[TRECHO SELECIONADO]
══════
Evasão escolar e a realidade brasileira

Enviada em 13/01/2021

“A ignorância nunca resolve uma questão.” A afirmação atribuída ao ex-primeiro-ministro da Inglaterra Benjamin Disraeli, pode ser facilmente aplicada a evasão escolar e a realidade brasileira, já que a incapacidade dos indivíduos em analisar essa realidade problemática, de forma racional e crítica, solidifica a escassez de medidas para sua erradicação. Certamente, percebe-se que esse cenário é advindo da ineficiência governamental frente à medidas para extinguir a supressão desse direito social. Desse modo, não só a falha educacional, como também as condições socioeconômicas de parte da população atuam agravando o quadro geral.

Convém analisar, inicialmente, que a falha educacional, gera a dificuldade para a permancência dos alunos nas instituições escolares. Isso ocorre porque a educação, principal ferramenta responsável pela socialização do cidadão, possui uma equivocada visão a respeito da formação dos discentes, uma vez que ensina de modo generalizado o conteúdo para o sujeito, sem levar em consideração dificuldades particulares de alguns, o que é característico das escolas públicas, por exemplo. Nesse sentido, fica claro que o conteudismo nas escolas aliado à falta de uma atenção especial, quando necessária, voltada para o indivíduo constitui um dos impasses que corroboram na evasão escolar a medida que esses alunos não são acolhidos pelo ambiente educacional de acordo com suas carências.

Outrossim, a condição socioeconômica resulta na desigualdade social, que também constitui uma das causas para a evasão escolar. A saber, infelizmente, devido à falta de estabilidade financeira nos lares,  o aluno em condição de vulnerabilidade social opta pelo trabalho como um meio de auxiliar na manutenção da familía, o que atrapalha na maioria das vezes o desempenho escolar de maneira que a fuga se torna a opção mais viavél. Esse panorama, vai de confronto a máxima exposta pelo sociólogo Thomas Humphrey, de que ser um cidadão é gozar plenamente de direitos civis, políticos e sociais, visto que a evasão escolar é fruto da desigualdade social e predomina no país.

Fica evidente, portanto, a urgência de medidas para coibir a evasão escolar e reverter a realidade brasileira. Logo, é dever do Ministério da Educação promover nas escolas políticas capazes de acolher todas as dificuldades dos alunos por meio da disponibilização gratuita de professores destinados somente à reforços em todas as disciplinas desde o ensino fundamental ao médio com intuito de extinguir as dúvidas ou possíveis falhas que possam prejudicar esse sujeito futuramente. Ademais, cabe à esfera estadual combater a vulnerabilidade social por intermédio do subsídio de cestas básicas mensais de acordo com a necessidade da familía do estudante com a finalidade de impedir que a desigualdade social seja um impedimento para que o sujeito estude de modo igualitário e justo.
══════
[INSTRUÇÃO DE TRABALHO 1]
Transcreva do texto sobre evasão escolar tudo o que vai desde "Outrossim, a condição" até "predomina no país.".
[INSTRUÇÃO DE TRABALHO 2]
Responda com base no texto sobre evasão escolar:
(a) A quem é atribuída a afirmação que abre o texto?
(b) Qual sociólogo é citado no parágrafo sobre a condição socioeconômica?
(c) Segundo a conclusão, cabe à esfera estadual combater a vulnerabilidade social por meio de quê?

[INFORMAÇÕES]
══════
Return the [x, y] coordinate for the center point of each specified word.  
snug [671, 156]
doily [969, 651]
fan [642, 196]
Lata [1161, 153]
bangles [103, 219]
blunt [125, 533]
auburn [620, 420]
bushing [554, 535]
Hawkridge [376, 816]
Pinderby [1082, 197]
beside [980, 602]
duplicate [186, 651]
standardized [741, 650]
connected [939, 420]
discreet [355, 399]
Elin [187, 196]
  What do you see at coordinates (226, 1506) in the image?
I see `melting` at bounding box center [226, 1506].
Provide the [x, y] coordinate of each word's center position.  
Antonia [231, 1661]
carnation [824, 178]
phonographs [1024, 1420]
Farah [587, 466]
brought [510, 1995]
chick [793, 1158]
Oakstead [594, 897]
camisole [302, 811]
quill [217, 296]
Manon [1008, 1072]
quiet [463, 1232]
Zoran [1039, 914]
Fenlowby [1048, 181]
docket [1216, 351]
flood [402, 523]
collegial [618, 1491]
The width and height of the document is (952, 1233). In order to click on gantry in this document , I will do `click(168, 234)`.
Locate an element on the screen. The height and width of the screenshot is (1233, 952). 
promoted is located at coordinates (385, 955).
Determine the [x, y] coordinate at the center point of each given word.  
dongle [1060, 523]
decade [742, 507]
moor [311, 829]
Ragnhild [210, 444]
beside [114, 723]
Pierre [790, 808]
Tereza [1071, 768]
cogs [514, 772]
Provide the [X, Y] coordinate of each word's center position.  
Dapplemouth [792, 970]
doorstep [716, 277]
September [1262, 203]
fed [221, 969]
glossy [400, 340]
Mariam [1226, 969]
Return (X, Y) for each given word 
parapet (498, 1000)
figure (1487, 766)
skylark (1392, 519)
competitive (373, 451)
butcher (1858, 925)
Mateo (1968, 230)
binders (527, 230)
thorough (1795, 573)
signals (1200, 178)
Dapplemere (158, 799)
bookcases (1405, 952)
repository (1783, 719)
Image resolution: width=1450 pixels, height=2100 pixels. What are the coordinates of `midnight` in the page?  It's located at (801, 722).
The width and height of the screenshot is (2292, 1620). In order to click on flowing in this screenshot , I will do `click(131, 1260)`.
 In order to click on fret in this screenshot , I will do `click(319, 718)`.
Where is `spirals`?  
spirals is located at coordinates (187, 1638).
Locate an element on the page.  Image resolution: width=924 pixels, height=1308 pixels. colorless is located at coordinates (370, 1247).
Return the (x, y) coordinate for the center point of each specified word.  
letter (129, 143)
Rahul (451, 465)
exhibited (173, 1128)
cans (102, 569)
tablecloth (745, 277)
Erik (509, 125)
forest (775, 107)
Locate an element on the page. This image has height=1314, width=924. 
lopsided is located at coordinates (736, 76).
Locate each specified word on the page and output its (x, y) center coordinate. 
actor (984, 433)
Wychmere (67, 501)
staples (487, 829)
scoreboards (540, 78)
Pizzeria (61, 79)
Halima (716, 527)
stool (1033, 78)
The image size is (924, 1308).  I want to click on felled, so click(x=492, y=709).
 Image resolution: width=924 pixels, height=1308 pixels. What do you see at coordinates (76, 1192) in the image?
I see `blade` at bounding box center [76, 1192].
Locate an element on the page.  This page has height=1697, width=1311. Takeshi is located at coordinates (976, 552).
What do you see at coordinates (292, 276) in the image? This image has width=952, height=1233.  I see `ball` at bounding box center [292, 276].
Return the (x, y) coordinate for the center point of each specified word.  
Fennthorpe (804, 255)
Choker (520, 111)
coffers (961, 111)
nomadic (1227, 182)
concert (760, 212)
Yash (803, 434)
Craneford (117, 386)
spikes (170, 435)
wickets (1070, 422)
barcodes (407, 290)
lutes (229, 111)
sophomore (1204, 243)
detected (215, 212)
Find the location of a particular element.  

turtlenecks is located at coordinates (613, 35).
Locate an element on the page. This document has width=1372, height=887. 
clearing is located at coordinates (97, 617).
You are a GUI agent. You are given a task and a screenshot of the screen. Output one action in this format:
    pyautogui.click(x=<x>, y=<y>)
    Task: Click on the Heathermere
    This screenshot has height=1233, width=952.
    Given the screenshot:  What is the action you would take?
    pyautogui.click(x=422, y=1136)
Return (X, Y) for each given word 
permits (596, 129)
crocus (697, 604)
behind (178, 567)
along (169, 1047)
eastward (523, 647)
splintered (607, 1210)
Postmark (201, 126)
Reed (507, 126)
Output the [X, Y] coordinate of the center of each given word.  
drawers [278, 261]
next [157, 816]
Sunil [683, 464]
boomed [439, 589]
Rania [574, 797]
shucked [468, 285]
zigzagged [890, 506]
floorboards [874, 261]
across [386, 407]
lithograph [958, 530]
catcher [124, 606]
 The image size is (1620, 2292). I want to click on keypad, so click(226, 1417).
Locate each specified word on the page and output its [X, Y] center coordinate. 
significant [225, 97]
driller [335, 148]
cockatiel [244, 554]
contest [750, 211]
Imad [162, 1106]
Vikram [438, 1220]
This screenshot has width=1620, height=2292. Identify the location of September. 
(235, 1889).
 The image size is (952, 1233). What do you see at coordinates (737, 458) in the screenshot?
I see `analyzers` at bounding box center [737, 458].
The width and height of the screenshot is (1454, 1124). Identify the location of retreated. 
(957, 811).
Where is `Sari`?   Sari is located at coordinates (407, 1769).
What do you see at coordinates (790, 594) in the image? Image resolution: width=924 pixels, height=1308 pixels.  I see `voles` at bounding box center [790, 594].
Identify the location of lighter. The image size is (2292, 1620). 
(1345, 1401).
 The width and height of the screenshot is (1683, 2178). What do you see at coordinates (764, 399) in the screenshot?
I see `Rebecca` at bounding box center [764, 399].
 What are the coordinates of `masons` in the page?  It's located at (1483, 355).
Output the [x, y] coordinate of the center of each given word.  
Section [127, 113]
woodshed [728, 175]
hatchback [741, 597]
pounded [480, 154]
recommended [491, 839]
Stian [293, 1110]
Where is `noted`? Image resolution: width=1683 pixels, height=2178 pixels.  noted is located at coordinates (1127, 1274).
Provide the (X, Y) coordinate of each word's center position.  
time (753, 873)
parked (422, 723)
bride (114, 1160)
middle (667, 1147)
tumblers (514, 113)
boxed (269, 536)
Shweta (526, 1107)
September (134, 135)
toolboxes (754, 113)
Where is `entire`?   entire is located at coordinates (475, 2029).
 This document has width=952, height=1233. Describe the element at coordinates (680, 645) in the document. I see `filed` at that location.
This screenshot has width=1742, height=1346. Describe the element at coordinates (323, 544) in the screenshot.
══════
[RESPOSTA DA TAREFA 1]
Outrossim, a condição socioeconômica resulta na desigualdade social, que também constitui uma das causas para a evasão escolar. A saber, infelizmente, devido à falta de estabilidade financeira nos lares,  o aluno em condição de vulnerabilidade social opta pelo trabalho como um meio de auxiliar na manutenção da familía, o que atrapalha na maioria das vezes o desempenho escolar de maneira que a fuga se torna a opção mais viavél. Esse panorama, vai de confronto a máxima exposta pelo sociólogo Thomas Humphrey, de que ser um cidadão é gozar plenamente de direitos civis, políticos e sociais, visto que a evasão escolar é fruto da desigualdade social e predomina no país.

[RESPOSTA DA TAREFA 2]
(a) Ao ex-primeiro-ministro da Inglaterra Benjamin Disraeli.
(b) Thomas Humphrey.
(c) Por meio do subsídio de cestas básicas mensais, de acordo com a necessidade da família do estudante.